* _Work required_
Revise the rows below, swapping each occurrence of "Locate an element on the screen" for "Find an element in the screenshot" and leaving all other text as it is.

(Collected data entries)

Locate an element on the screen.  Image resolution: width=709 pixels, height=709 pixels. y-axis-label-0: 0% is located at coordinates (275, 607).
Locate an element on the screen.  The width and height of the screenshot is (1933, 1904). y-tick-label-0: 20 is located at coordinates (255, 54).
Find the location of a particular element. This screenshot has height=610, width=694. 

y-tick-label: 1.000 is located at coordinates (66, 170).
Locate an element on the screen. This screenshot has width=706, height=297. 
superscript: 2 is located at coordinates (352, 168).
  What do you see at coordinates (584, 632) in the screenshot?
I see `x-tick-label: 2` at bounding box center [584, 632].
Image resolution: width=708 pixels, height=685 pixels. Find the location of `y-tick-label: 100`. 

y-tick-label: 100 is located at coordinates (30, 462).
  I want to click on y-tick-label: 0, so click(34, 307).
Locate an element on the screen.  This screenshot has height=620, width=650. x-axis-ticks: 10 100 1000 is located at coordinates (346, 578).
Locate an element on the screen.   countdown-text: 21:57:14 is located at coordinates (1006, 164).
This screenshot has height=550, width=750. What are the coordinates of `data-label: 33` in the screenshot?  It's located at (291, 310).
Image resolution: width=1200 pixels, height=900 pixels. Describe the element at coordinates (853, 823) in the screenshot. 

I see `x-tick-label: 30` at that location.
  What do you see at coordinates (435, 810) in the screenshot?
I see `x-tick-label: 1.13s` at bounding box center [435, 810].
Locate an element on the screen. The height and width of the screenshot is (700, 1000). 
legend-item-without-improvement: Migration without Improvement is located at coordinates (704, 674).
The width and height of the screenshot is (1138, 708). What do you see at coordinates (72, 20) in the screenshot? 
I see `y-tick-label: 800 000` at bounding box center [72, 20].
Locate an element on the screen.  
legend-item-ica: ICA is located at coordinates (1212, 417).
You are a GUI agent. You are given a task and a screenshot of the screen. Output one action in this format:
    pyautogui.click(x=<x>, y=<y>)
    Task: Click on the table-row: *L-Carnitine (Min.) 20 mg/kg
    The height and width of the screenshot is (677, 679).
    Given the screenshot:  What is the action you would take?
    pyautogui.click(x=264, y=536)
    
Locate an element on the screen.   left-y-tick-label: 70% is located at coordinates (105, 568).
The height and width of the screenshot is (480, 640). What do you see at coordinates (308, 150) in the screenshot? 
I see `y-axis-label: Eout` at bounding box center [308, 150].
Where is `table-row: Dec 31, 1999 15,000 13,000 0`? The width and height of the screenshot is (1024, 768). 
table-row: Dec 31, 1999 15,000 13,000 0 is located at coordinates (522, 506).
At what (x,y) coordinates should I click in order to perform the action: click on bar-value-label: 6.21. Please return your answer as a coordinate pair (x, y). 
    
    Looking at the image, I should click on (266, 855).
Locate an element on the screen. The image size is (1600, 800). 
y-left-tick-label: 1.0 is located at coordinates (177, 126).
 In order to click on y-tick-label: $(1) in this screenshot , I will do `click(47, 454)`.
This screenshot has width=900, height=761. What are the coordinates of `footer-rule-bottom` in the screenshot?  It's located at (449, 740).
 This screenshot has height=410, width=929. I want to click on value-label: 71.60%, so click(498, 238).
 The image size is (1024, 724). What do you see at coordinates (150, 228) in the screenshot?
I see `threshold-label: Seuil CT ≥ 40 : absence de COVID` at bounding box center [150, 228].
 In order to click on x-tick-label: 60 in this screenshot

* _Task solution_
Find an element in the screenshot.  Image resolution: width=709 pixels, height=709 pixels. y-axis-label-0: 0% is located at coordinates (275, 607).
Find an element in the screenshot.  The width and height of the screenshot is (1933, 1904). y-tick-label-0: 20 is located at coordinates (255, 54).
Find the location of a particular element. This screenshot has height=610, width=694. 

y-tick-label: 1.000 is located at coordinates (66, 170).
Find an element in the screenshot. This screenshot has width=706, height=297. 
superscript: 2 is located at coordinates (352, 168).
  What do you see at coordinates (584, 632) in the screenshot?
I see `x-tick-label: 2` at bounding box center [584, 632].
Image resolution: width=708 pixels, height=685 pixels. Find the location of `y-tick-label: 100`. 

y-tick-label: 100 is located at coordinates (30, 462).
  I want to click on y-tick-label: 0, so click(34, 307).
Find an element in the screenshot.  This screenshot has height=620, width=650. x-axis-ticks: 10 100 1000 is located at coordinates (346, 578).
Find an element in the screenshot.   countdown-text: 21:57:14 is located at coordinates (1006, 164).
This screenshot has height=550, width=750. What are the coordinates of `data-label: 33` in the screenshot?  It's located at (291, 310).
Image resolution: width=1200 pixels, height=900 pixels. Describe the element at coordinates (853, 823) in the screenshot. 

I see `x-tick-label: 30` at that location.
  What do you see at coordinates (435, 810) in the screenshot?
I see `x-tick-label: 1.13s` at bounding box center [435, 810].
Find an element in the screenshot. The height and width of the screenshot is (700, 1000). 
legend-item-without-improvement: Migration without Improvement is located at coordinates (704, 674).
The width and height of the screenshot is (1138, 708). What do you see at coordinates (72, 20) in the screenshot? 
I see `y-tick-label: 800 000` at bounding box center [72, 20].
Find an element in the screenshot.  
legend-item-ica: ICA is located at coordinates (1212, 417).
You are a GUI agent. You are given a task and a screenshot of the screen. Output one action in this format:
    pyautogui.click(x=<x>, y=<y>)
    Task: Click on the table-row: *L-Carnitine (Min.) 20 mg/kg
    The height and width of the screenshot is (677, 679).
    Given the screenshot:  What is the action you would take?
    pyautogui.click(x=264, y=536)
    
Find an element in the screenshot.   left-y-tick-label: 70% is located at coordinates (105, 568).
The height and width of the screenshot is (480, 640). What do you see at coordinates (308, 150) in the screenshot? 
I see `y-axis-label: Eout` at bounding box center [308, 150].
Where is `table-row: Dec 31, 1999 15,000 13,000 0`? The width and height of the screenshot is (1024, 768). 
table-row: Dec 31, 1999 15,000 13,000 0 is located at coordinates (522, 506).
At what (x,y) coordinates should I click in order to perform the action: click on bar-value-label: 6.21. Please return your answer as a coordinate pair (x, y). 
    
    Looking at the image, I should click on (266, 855).
Find an element in the screenshot. The image size is (1600, 800). 
y-left-tick-label: 1.0 is located at coordinates (177, 126).
 In order to click on y-tick-label: $(1) in this screenshot , I will do `click(47, 454)`.
This screenshot has width=900, height=761. What are the coordinates of `footer-rule-bottom` in the screenshot?  It's located at (449, 740).
 This screenshot has height=410, width=929. I want to click on value-label: 71.60%, so click(498, 238).
 The image size is (1024, 724). What do you see at coordinates (150, 228) in the screenshot?
I see `threshold-label: Seuil CT ≥ 40 : absence de COVID` at bounding box center [150, 228].
 In order to click on x-tick-label: 60 in this screenshot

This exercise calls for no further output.